[Text and item location records]

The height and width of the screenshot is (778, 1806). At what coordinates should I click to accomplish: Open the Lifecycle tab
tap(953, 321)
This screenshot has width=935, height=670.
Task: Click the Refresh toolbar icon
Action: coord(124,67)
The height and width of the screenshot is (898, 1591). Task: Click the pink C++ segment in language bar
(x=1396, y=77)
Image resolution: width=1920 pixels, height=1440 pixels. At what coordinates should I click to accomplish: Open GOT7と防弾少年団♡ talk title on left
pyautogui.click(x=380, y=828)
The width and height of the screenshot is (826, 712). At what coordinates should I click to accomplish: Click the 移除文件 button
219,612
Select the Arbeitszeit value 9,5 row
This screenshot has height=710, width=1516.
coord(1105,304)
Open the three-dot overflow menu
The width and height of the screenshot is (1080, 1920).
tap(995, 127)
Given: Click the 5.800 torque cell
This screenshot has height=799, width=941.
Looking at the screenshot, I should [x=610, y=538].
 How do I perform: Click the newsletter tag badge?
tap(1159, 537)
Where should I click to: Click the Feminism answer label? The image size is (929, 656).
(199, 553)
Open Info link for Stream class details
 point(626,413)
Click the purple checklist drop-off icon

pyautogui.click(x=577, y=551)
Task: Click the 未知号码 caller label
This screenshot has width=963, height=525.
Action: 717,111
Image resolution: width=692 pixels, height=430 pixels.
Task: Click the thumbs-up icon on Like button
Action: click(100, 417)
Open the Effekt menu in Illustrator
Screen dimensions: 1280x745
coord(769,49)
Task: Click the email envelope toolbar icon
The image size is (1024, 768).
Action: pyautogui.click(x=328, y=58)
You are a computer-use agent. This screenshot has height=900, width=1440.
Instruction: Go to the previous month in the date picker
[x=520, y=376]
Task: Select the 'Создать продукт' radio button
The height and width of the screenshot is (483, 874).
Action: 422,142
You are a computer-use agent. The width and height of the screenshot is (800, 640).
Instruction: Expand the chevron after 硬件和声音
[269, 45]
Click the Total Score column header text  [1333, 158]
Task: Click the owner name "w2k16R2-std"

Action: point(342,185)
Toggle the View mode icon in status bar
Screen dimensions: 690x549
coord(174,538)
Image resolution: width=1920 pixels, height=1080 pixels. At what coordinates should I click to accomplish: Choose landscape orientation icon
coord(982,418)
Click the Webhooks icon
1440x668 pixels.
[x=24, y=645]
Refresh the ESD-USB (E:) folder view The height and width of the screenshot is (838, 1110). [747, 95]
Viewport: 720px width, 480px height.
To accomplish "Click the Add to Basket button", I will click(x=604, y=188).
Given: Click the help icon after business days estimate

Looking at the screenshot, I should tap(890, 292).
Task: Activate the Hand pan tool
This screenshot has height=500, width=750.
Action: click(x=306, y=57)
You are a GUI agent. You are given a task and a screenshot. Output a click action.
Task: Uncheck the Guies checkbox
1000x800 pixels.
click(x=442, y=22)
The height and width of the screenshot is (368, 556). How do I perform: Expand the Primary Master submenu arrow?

_DIRECTION_
Pick out and copy each line of the records above that contains the string "Expand", matching case exactly.

_ANSWER TO THIS TASK_
Instruction: Expand the chevron after 硬件和声音
The height and width of the screenshot is (368, 556). How do I perform: Expand the Primary Master submenu arrow?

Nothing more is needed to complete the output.